Dream Logos has now completed its run.
Ballet Freedom
Pleasance at EICC
★★
Centre stage for Ballet Freedom stands a huge giant polished wooden wardrobe. It’s used to great effect, at different times being an entrance and exit to the stage, a shower, a tube train, a place to stash bodies, and even a place to store clothes.
But it’s by far the best element of a 75-minute show by the Freedom Ballet of Ukraine (the male performers had to get special permission to leave the country) that, while packed with energy and enthusiasm, and weird characters struggles to ignite.
The show is a sort of pantomime-theatre with dance numbers slotted in. The opening, which includes a line of waiters dressed in billowing trousers and huge pill box hats, all carrying dishes for a banquet, suggests narrative. But if it ever was there, it soon vanishes.
If there is a theme, it’s relationships, love and loss. But romantic? Not really.
It feels a bit like a revue. There are bright moments. One number that sees one of the women dance with her partner as if a rag doll is rather clever, but too often the dance in particular struggles. An early number to a dreadful piano reduction of Ravel’s Bolero is as uninspired and dull as the music. There’s also a rather obvious sex scene.
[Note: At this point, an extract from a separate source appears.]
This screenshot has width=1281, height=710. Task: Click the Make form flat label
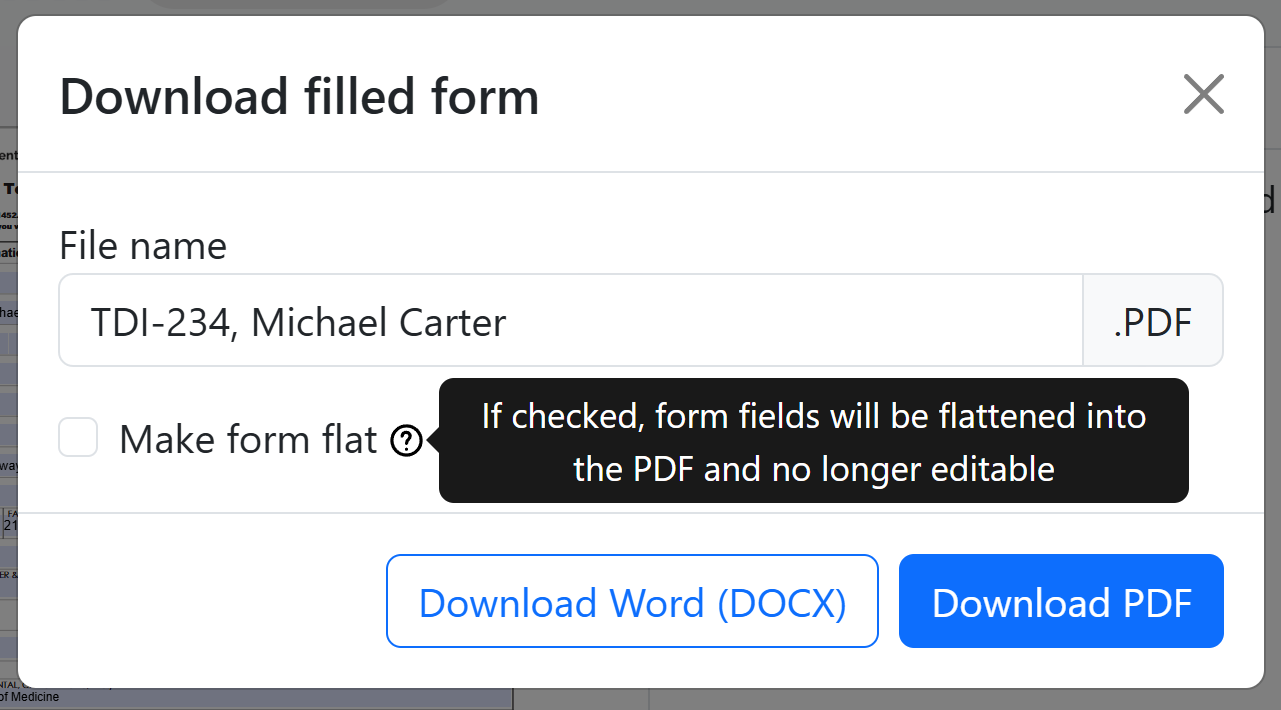pyautogui.click(x=248, y=439)
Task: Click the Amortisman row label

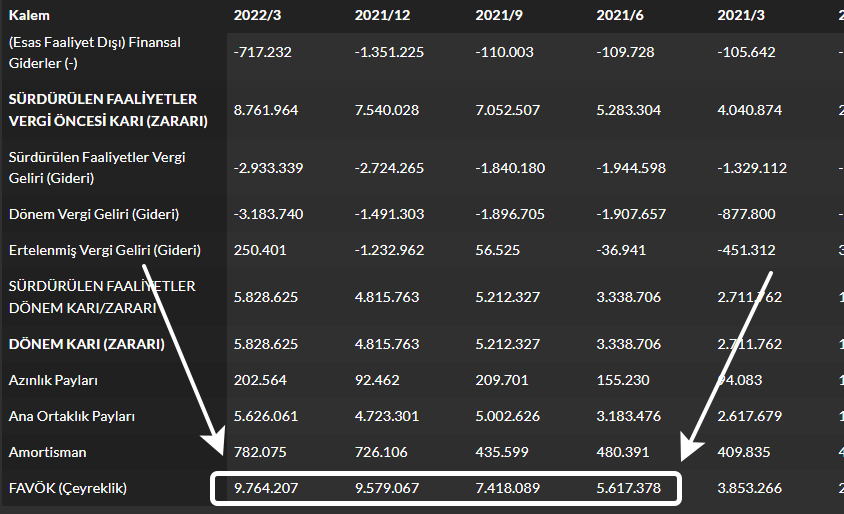Action: pos(47,452)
There are a few fun comedy moments, though, two of which involve dead bodies and audience participation in disposing of them. A near final image of the performers packed away in that wardrobe, ready to be transported to the next engagement is also a real picture.
Ballet Freedom is a decidedly untaxing show. The dancers are clearly very good but they deserve much better material than this.
Ballet Freedom is at the Pleasance at EICC, Edinburgh, until August 28, 2022. Visit tickets.edfringe.com for tickets.